◆ CONSEGNA A: Riporta senza alcuna modifica tutto il passo del testo sulla pianificazione dei trasporti che va da "I processi di" fino a "modello decisionale razionale-comprensivo.".
◆ CONSEGNA B: Nel testo sulla pianificazione dei trasporti, a che cosa si riduce la decisione secondo il modello decisionale razionale-comprensivo?

◆ TESTO ESTRATTO:
____________________

I processi di pianificazione sono intrinsecamente connessi ai processi decisionali, tant’è che su
praticamente ogni manuale di ingegneria compare uno schema come quello di Figura 1, che altro
non è che un’applicazione del modello decisionale razionale-comprensivo.
Figura 1. Schema del processo di pianificazione dei trasporti
Secondo questa impostazione il processo di pianificazione si sviluppa attorno a quattro macrofasi
ben distinte, rigorosamente separate sul piano logico e temporale: dato un problema ben definito si
individuano gli obiettivi, si formulano tutte le alternative, si valutano tutte le conseguenze di ogni
alternativa e si sceglie l’alternativa più efficiente ed efficace. La decisione si riduce quindi a un
calcolo di ottimizzazione. Il passo successivo è la realizzazione, a seguito del progetto tecnico,
dell’intervento. Il modello descritto gode di una discreta fortuna a livello culturale, poiché fornisce
prescrizioni utili a guidare un processo reale. In particolare per attenersi a tale schema il decisore
pubblico deve esplicitare gli obiettivi della propria politica, considerare diverse alternative,
valutarle, scegliere l’alternativa migliore (o per lo meno giustificare in modo trasparente una scelta
subottimale).

____________________

◆ DATI FORNITI:
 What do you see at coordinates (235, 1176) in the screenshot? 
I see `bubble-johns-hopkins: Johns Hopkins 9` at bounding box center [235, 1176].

____________________

◆ SOLUZIONE A:
I processi di pianificazione sono intrinsecamente connessi ai processi decisionali, tant’è che su
praticamente ogni manuale di ingegneria compare uno schema come quello di Figura 1, che altro
non è che un’applicazione del modello decisionale razionale-comprensivo.

◆ SOLUZIONE B: A un calcolo di ottimizzazione.